Wrexham.com for people living in or visiting the wrexham area

A new rapid diagnostic clinic, cutting diagnosis times for those with potential cancers to less than two weeks, has been labelled a “Gold Standard” service.

The new neck lump clinic, covering the entire population of North Wales, will start this summer at Glan Clwyd Hospital and promises a same-day diagnosis.

It’s a new clinic within the ear, nose and throat (ENT), radiology and maxillofacial services, which provides rapid assessment of an urgent suspected cancer patient presenting with a suspicious neck lump.

While not all lumps around the neck are suspicious, they can be a first sign to show cancer has entered into a patient’s lymph nodes, so getting people to treatment in a timely manner can improve outcomes.

Under the new system, a clinician can refer a patient to the new clinic and they will be seen the following week, before having access to all departments necessary for an interim diagnosis – all on the same day.

A neck lump highlighted by a PET CT scan

Within a fortnight the multi-disciplinary team will have formulated a treatment plan and communicated this to the patient.

The new system replaces three separate clinics for consultation, ultrasound scan/fine needle aspiration and result appointments.

A North Wales Cancer Patient Forum advocate, herself a survivor of thyroid cancer, has called it a “Gold Standard” service.

Having gone through a diagnosis six years ago, Cheryl Lockyer, a thyroid cancer representative on the forum, was full of praise for the new service.

She said: “Usually it would take weeks to get that diagnosis, so I think this is a gold standard service.

“While most lumps are not something bad you are worrying and worrying, so it really can cast a cloud over you. Even if it’s not good news at least you know – it’s the not knowing which is the worst thing.

“I think it’s difficult to put into words how anxious people are when they have a lump and have to go to hospital.

“The beauty of this rapid access clinic is you can go in on one day and get an initial diagnosis.”

Diagnosis and treatment planning can take upwards of six weeks in normal circumstances, so the three departments have worked hard to collaborate on the scheme.

Dr Muhammad Aslam, consultant pathologist and clinical director of North Wales managed clinical support services, explained how the new clinic would operate.

He said: “Normally your GP writes to our ENT department, then if an ultrasound is needed another appointment is made with radiology. Then they will decide if a fine needle aspiration (FNA) or biopsy is needed.

“Some patients will be sent back for another appointment. So we could lose three or four weeks in their journey.”

Initially the clinic will be held once a week at Glan Clwyd Hospital, for patients from across the region. However there are hopes it will increase to two clinics per week.

Cheryl Lockyer and Dr Muhammad Aslam are both backing the new clinic

The new rapid diagnostic clinic follows a successful trial where patients were asked to opt-in to the new service.

If a cancer diagnosis is reported the head and neck cancer nurse specialist is immediately available to support the patient.

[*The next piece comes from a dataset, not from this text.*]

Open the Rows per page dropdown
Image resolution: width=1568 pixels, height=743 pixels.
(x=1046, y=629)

“Hospital-wise it’s saving a lot of time,” said Dr Aslam. “This clinic will also have an effect for various cancers which show their symptoms through neck lumps. These can be aggressive cancers because they could be in the lymph nodes.

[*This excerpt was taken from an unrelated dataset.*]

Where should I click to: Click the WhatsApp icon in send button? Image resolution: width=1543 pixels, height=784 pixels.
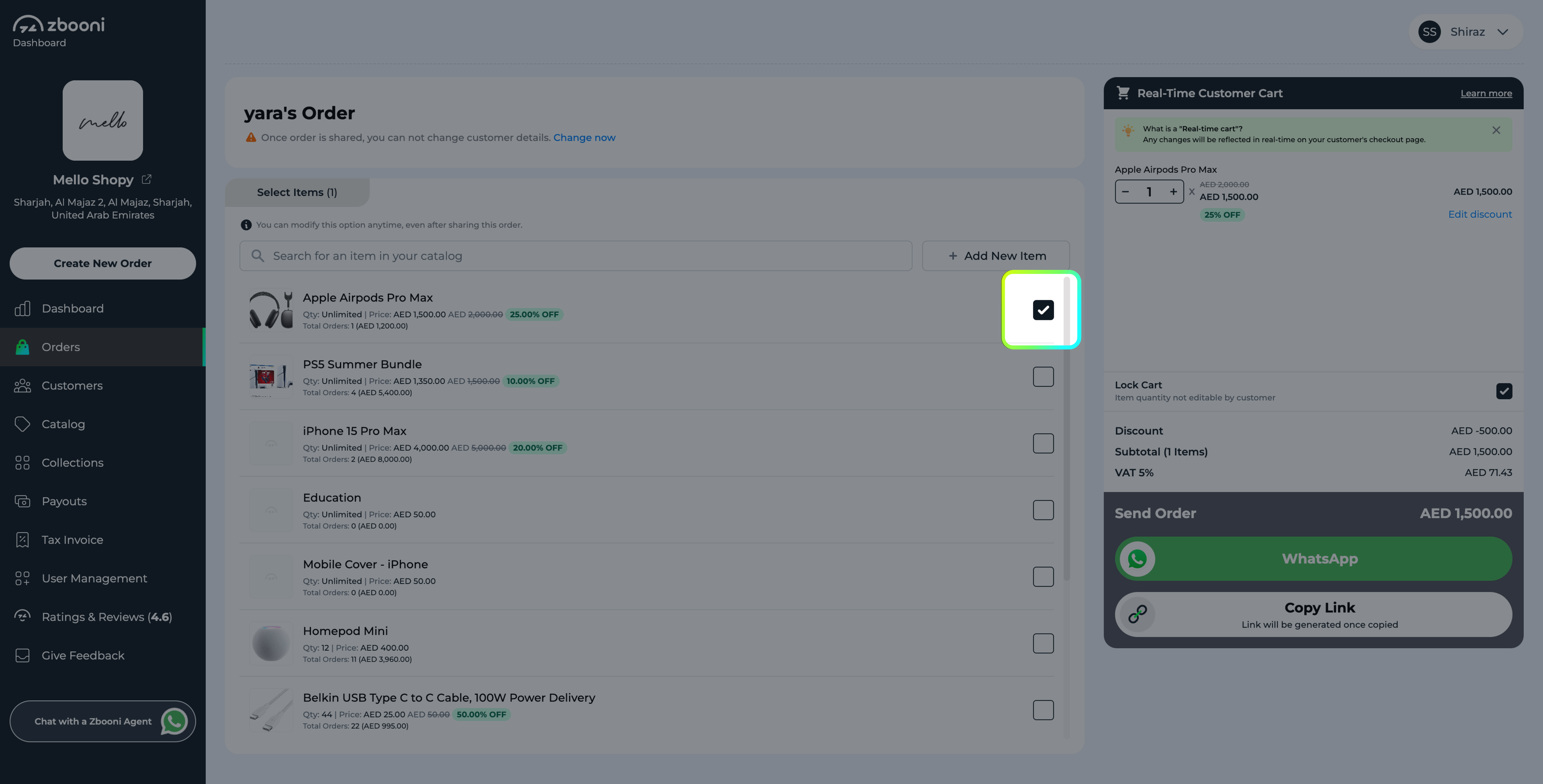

“It is what’s called a hot pathway, where it’s strongly suspected cancer is the cause. So time is of the essence.”

Dr Aslam said there had been a lot of work behind the scenes to bring different departments together for the special clinic, backed up by health board funding.

He added: “It all means the patient will quickly know their treatment pathway because a multi-disciplinary team will have met and established this.

“If I get a suspicious neck lump I want this process, rather than one which could take six or eight weeks.”